Do UN peacekeepers really help countries experiencing internal conflict? Or, as military strategist Edward N. Luttwak and other scholars have argued, do they cause more violence in the long run by preventing civil wars from ending decisively?

Page Fortna, a Columbia political science associate professor, has conducted one of the first quantitative studies of UN peacekeeping missions and finds that they are, in fact, overwhelmingly successful. While the news media have focused on peacekeeping disasters, such as occurred in Somalia, the data on the ground tell another story: UN peacekeepers since the end of the Cold War reduced by 50 to 80 percent the chances of resumed fighting within five years of a cease-fire.

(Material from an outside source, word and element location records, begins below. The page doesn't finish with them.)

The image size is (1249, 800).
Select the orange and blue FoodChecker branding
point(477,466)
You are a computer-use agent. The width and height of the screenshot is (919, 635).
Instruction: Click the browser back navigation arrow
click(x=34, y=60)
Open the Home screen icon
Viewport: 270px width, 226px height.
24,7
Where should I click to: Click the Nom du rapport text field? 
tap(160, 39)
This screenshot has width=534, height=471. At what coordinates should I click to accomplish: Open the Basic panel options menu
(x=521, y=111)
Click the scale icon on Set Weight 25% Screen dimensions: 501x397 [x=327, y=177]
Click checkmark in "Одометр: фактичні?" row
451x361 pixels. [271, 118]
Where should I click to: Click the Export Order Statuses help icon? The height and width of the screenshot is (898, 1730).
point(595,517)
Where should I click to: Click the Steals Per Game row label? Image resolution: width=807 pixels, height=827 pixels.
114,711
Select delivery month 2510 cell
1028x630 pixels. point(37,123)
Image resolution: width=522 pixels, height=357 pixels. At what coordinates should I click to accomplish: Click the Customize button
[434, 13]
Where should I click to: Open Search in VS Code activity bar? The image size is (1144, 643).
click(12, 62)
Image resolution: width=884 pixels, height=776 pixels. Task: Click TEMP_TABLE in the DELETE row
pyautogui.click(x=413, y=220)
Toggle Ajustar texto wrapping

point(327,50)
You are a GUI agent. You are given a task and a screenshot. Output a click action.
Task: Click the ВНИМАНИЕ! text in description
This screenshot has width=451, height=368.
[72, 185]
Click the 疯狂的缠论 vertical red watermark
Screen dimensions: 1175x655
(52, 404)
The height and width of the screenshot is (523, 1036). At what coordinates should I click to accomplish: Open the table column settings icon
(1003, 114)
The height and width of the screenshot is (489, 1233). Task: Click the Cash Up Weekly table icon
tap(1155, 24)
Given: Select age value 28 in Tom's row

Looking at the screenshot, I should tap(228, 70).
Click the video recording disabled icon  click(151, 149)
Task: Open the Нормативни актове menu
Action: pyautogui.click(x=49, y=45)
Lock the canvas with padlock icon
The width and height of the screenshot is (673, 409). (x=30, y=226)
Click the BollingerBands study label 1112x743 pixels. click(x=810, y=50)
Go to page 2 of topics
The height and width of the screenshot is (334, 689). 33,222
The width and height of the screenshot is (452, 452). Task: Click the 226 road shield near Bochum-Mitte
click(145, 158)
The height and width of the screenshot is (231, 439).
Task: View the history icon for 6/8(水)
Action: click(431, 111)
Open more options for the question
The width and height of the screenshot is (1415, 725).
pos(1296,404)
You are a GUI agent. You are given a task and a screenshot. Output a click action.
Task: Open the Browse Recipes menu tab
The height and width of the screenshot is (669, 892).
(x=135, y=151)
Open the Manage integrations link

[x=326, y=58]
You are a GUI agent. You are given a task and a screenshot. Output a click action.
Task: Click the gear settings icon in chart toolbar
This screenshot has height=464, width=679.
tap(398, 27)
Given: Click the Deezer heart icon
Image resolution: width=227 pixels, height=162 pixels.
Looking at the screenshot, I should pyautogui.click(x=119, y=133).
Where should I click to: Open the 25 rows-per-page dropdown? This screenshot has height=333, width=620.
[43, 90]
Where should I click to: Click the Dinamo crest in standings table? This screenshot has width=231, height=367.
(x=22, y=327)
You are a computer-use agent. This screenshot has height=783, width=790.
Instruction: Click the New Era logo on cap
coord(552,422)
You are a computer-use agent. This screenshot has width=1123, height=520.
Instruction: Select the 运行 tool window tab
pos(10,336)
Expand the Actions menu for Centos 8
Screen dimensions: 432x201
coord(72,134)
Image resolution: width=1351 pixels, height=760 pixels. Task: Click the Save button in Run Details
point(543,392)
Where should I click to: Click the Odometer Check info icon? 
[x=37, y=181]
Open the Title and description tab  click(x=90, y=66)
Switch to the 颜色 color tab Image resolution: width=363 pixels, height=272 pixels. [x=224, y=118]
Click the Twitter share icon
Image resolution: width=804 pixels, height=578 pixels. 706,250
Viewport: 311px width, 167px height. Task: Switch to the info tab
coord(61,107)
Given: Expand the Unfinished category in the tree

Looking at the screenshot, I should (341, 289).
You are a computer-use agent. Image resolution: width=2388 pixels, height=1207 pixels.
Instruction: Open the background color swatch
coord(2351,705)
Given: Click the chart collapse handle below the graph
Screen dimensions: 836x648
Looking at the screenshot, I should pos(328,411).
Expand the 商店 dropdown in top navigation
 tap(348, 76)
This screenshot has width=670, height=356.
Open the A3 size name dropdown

That's true, Fortna says, both for well-armed UN military operations with license to forcibly uphold a peace settlement, such as is under way now in Darfur, and for more pussyfooted missions invited to observe disarmament, elections, and political reforms.

The findings, reported in Fortna's forthcoming book, Does Peacekeeping Work? (Princeton University Press), are based on her analysis of 60 civil wars whose parties reached a cease-fire or had one imposed by the UN between 1989 and 2000; UN peacekeepers intervened in about half the conflicts. Fortna accounts for variables such as the length of fighting, if neighboring nations stoked the flames, and whether the country had democratic governance before or after the war. She says that among the most important factors in maintaining peace is one considered distasteful by many policymakers: cash handouts.

"Mozambique became peaceful in the 1990s partly because the UN paid rebel leaders not to go back to war," says Fortna, who has done extensive fieldwork in the country. "It was blatant co-option, and it worked. Meanwhile, Mozambican government officials benefited from having thousands of peacekeepers and aid workers pouring into the country, renting homes, and spending money. That provided a major boost for a bad economy. Everybody knew that if war returned, the money would be gone."